==== Provided records
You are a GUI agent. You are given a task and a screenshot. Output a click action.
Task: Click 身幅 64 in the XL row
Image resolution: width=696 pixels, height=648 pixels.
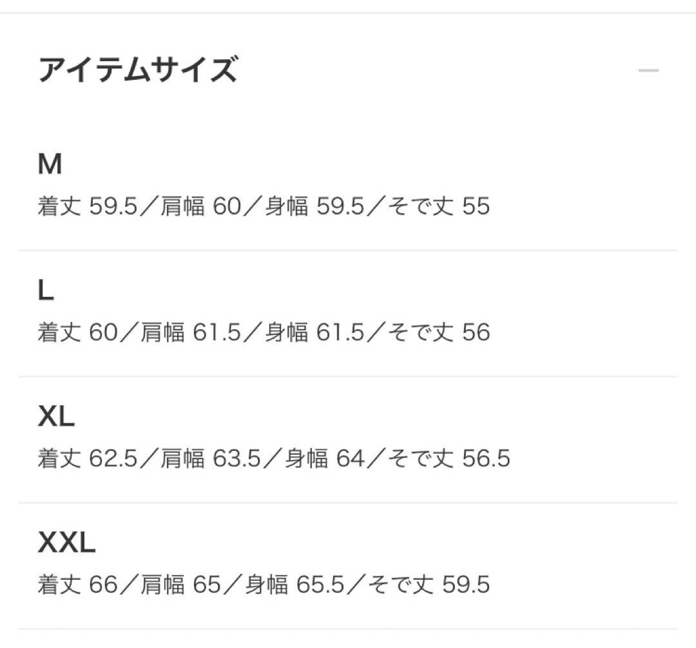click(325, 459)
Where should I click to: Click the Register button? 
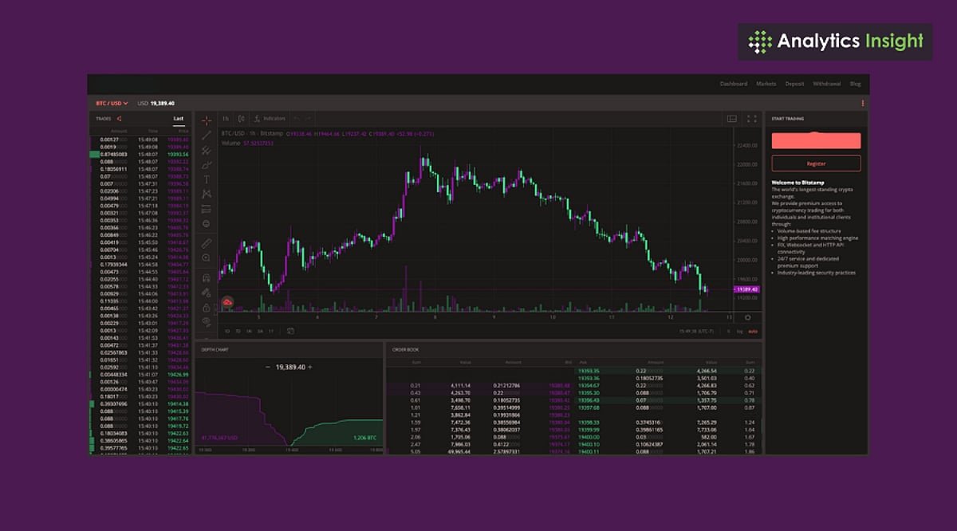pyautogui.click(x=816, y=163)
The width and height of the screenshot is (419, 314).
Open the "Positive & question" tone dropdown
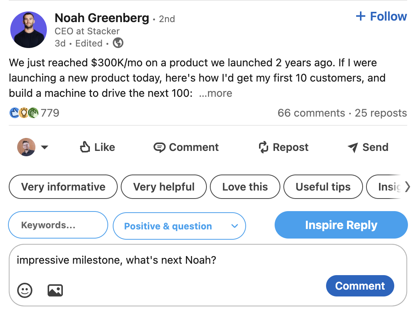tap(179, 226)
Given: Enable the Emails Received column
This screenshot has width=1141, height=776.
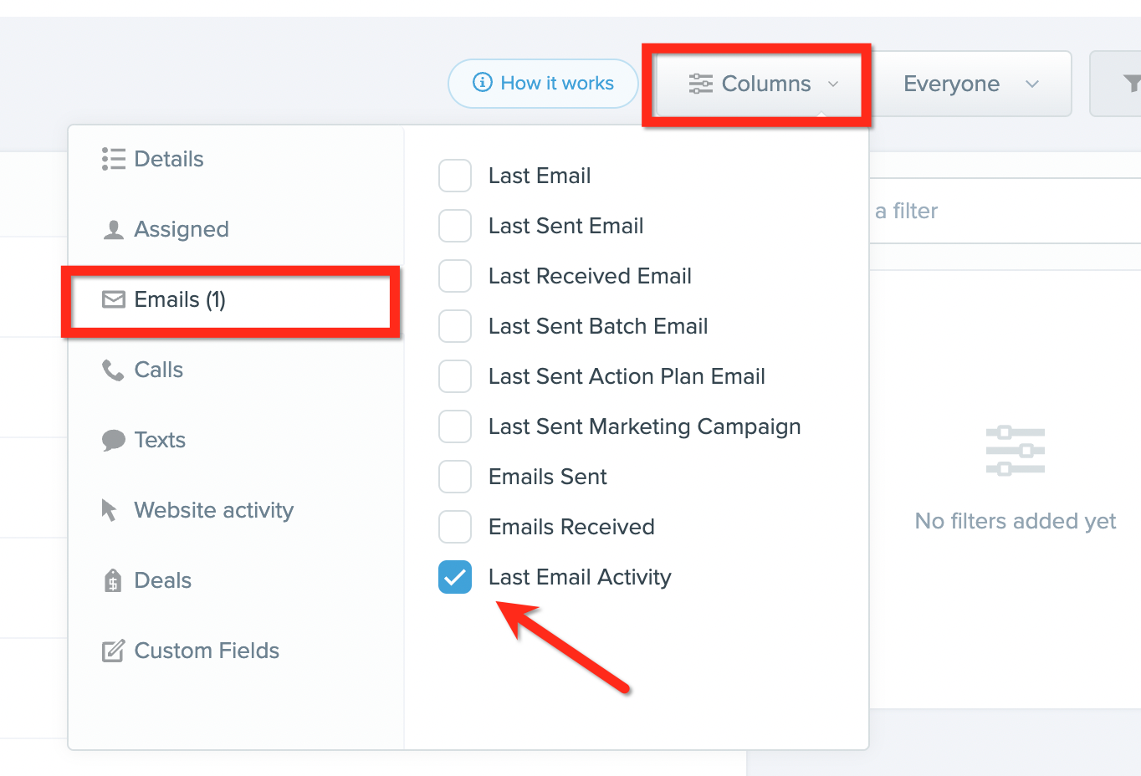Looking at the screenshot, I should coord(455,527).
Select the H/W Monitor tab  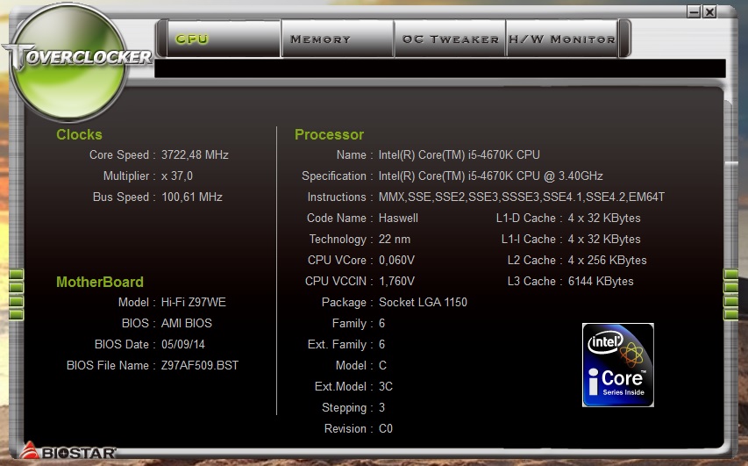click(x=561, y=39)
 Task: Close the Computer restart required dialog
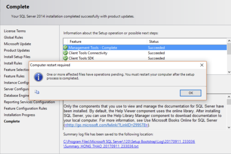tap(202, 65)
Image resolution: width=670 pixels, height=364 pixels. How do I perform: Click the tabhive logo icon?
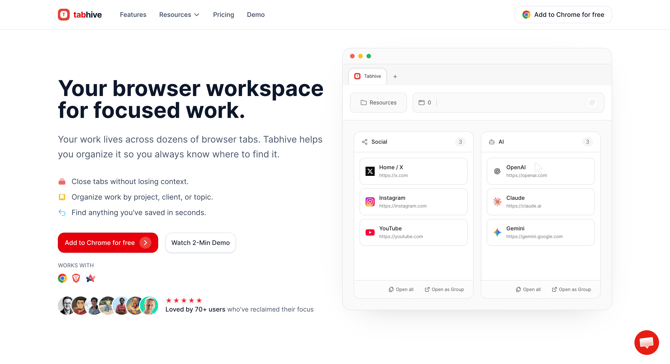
========
Stated problem »
Rescale everything from the start of the records down to the line containing "tap(179, 226)", both ends included. Reproduce every line with its request text unchanged, multiply each click coordinate in the answers by 1.8 and round to whole numbers with halves going up, and leave the pictures out.

Task output »
You are a GUI agent. You are given a task and a screenshot. Output a click action.
Task: Click 身幅 64 in the XL row
Image resolution: width=696 pixels, height=648 pixels.
click(585, 826)
Where should I click to: Click the Register button? 
pyautogui.click(x=1469, y=293)
The width and height of the screenshot is (419, 314).
Open the "Positive & question" tone dropdown
tap(322, 407)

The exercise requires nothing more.